There exist a number of different numerical solvers to approximate solutions of such initial value problems. In this work, we use a fixed step-size Runge-Kutta solver of order 4 which integrates Eq. 6 by dividing the interval [0,., T] into a fixed number of steps S to solve the integral numerically. This highlights the analogy to residual networks of depth S.

To be able to combine this ODE-based problem formulation with a trainable network architecture, we need to compute a loss that is based on the output of the ODE solver and use its gradient to update the weights θ contained in fθ. As demonstrated by Chen et al.,12 this gradient can be obtained without backpropagating through the internals of the solver. Instead, the solver is regarded as a black box and the gradient with respect to θ is computed by solving another ODE backward in time (adjoint sensitivity method). This allows to obtain gradients with a memory cost that is independent of the number of steps S taken by the solver. Coming back to the analogy with residual networks, we can unroll the reconstruction problem in many steps using neural ODEs without further increasing the memory cost.

2.3

Network Architecture

In the neural ODE setting, a neural network defines the dynamics of the system, i.e., its temporal derivative. Following the classical problem formulation in Eq. 4, we design this network using two branches: (1) A data consistency branch with no trainable parameters incorporating the system’s forward and backward model as known operator and (2) a regularization branch which is trained from data. Figure 1b illustrates the proposed network architecture. The data consistency branch implements the term AT(Ax – p). Operators A and AT are the CT forward and backprojection under the correct cone-beam geometry, respectively. We use the differentiable version of these operators described by Syben et al.14 which computes analytical gradients and allows for a direct embedding of these operators in neural networks. For the regularization branch, we use a standard 3D U-Net15 with depth 4 and 8 feature maps on the first level which are doubled in each stage, ReLU activation function, and instance normalization. In total, this leads to a network with 255 000 free parameters. We further introduce an additional single trainable parameter γ (referred to as data consistency weight) which is multiplied to the output of the data consistency branch before adding the output of both branches together in order to enable a data-optimal weighting between the data consistency and regularization component.
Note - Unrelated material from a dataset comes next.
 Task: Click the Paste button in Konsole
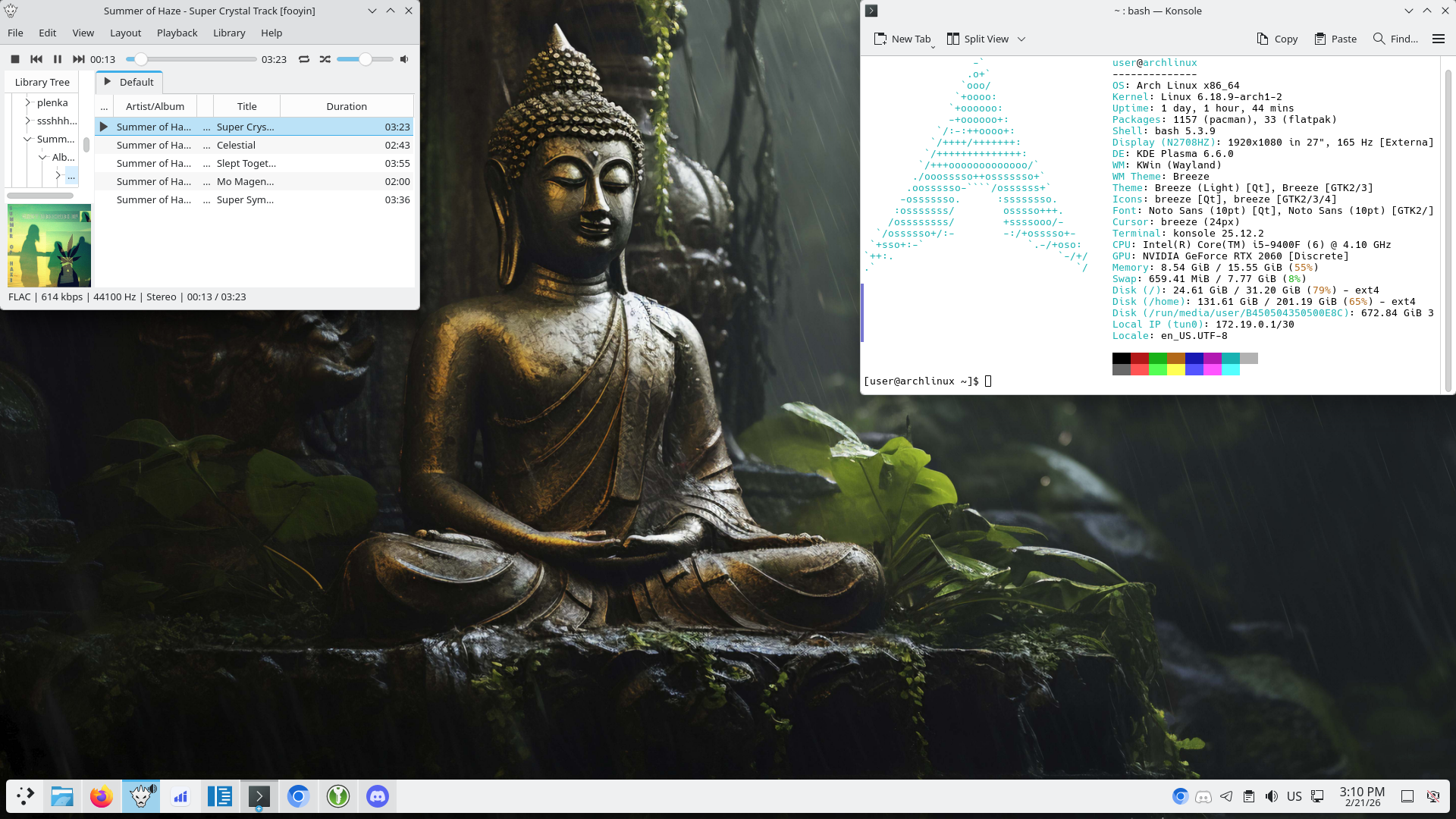point(1335,39)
This network together with the initialization x0 is passed to the ODE solver.

3.

EXPERIMENTS

3.1

Data

The data set consists of 42 walnuts scanned under cone-beam CT geometry (cone angle: 40°).16 It contains the raw projection data and a corresponding ground truth reconstruction. The projection images are acquired on three circular trajectories on different heights along the walnuts’ long axes with a full rotation of 360° divided into 1200 angular steps each. The ground truth reconstruction is computed iteratively from the full set of acquired projections. As input to our algorithm, we use projection data from only the central one of the three trajectories and downsample the projections by a factor of 10 in angular direction and 2 in the spatial directions. This results in 120 projection images of size 384 × 486 pixels with an angular increment of 3° covering a full rotation of 360°. Hence, the algorithm has much less projection data available than has been used for computing the ground truth reconstruction which serves as learning target and is downsampled by a factor of 2 resulting in volumes of size 2513. We use walnut number 1 for validation and walnut number 2 for testing. The rest is used for training. The used data, its preprocessing and the train-test-splits are identical to Rudzusika et al.10

3.2

Training Details

We use the neural ODE solver provided by Chen et al.12 Integration of Eq. 6 is performed from 0 to T = 1 with a fixed step size of 0.05. This results in 20 steps and 80 evaluations of the network per forward and backward pass as the fourth order Runge-Kutta solver takes four evaluations per step. The initial volume x0 is a Feldmann-Davis-Kress (FDK) reconstruction of the projection data. The last layer of the U-Net is initialized with zeros such that the regularizer has no influence upon initialization and the data consistency weight is initialized with γ = 0.01. The parameters are optimized by an Adam optimizer with learning rate 1 × 10–4 for the U-Net and 1 × 10–2 for the data consistency weight. Training is performed with batch size 1 for 80 epochs and an L1-Loss evaluated only inside the cylindrical scan field of view (FOV) captured in each projection. The model weights corresponding to the lowest validation loss during training are selected for further evaluation.

3.3

Reference Methods

The reconstruction of the proposed method is compared to (1) an FDK reconstruction, (2) a SIRT reconstruction with non-negativity constraint (500 iterations)17 and (3) a total variation (TV) regularized reconstruction using gradient updates (300 iterations).14

4.

RESULTS

The proposed model requires a maximum of 13GB GPU memory during training. Reconstruction results of the test walnut are shown in Figure 2. The FDK reconstruction exhibits strong streaking artifacts in the xy-plane as well as cone-beam artifacts at the top and bottom of the walnut visible in the xz- and yz-planes. The iterative SIRT algorithm only partly removes these artifacts. The TV regularized algorithm produces a very smooth image with homogeneous gray values for different structures inside the walnut. Nevertheless, cone-beam artifacts in the xz- and yz-plane are still visible. In contrast, our method achieves images with no noticeable cone-beam artifacts. Additionally, it performs well in removing the streaks in the xy-plane and produces images which are visually closest to the ground truth. The proposed method also performs best regarding all quantitative metrics (Tab. 1). Compared to the SIRT which is the second-best performing method, the RMSE is reduced by 31.7% and PSNR and SSIM are increased by 11.1% and 11.3%, respectively. All metrics have only been evaluated inside the cylindrical scan FOV captured in each projection. Concerning reconstruction time, our method lies between the two investigated iterative methods with a run time of 43.4 s. The data consistency weight converges to a value of γ = 0.036.

Figure 2:

Reconstructed center slices of the test walnut along each dimension using an analytical FDK algorithm, two classical iterative algorithms (SIRT, TV) and the proposed method. The gray value window is 0 to 0.06 mm–1. Zoomed regions are indicated in red.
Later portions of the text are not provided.